Apple moved a record $50 billion offshore in the last year, far more than any company has achieved in a single year. It now holds a staggering $186.9 billion in cash offshore.

The company’s brazen exodus of cash is even more remarkable because it acknowledges it has paid virtually no tax to any nation on its offshore stash. Apple’s recently released annual report indirectly admits the company has paid an effective tax rate of about 2.2 percent on its permanently reinvested foreign profits. This means the beloved iPhone maker has avoided $56.9 billion in federal income tax on its offshore cash.

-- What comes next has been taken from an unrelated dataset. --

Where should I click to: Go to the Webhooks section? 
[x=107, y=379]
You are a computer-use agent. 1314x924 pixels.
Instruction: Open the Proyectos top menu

Apple’s unsavory tax practices are well-documented. A 2013 Senate investigation conclusively demonstrated that the company artificially shifted its U.S. profits into foreign tax havens. And for much of the past year, European Union (E.U.) officials have focused on the special tax deals worked out between European tax haven countries and companies including Apple, Starbucks, Fiat and Amazon.

As Citizens for Tax Justice (CTJ) documented in a recent report, Apple is only part (albeit the biggest part) of the problem. Hundreds of Fortune 500 corporations admit owning subsidiaries in known tax haven countries, and most of these companies now claim to hold large amounts of cash abroad. CTJ’s sensible recommendation to end companies’ ability to indefinitely defer tax on allegedly foreign profits would very likely accomplish what public shaming of Apple’s tax avoidance clearly has not: putting an end to corporations’ use of offshore tax havens to avoid paying U.S. taxes.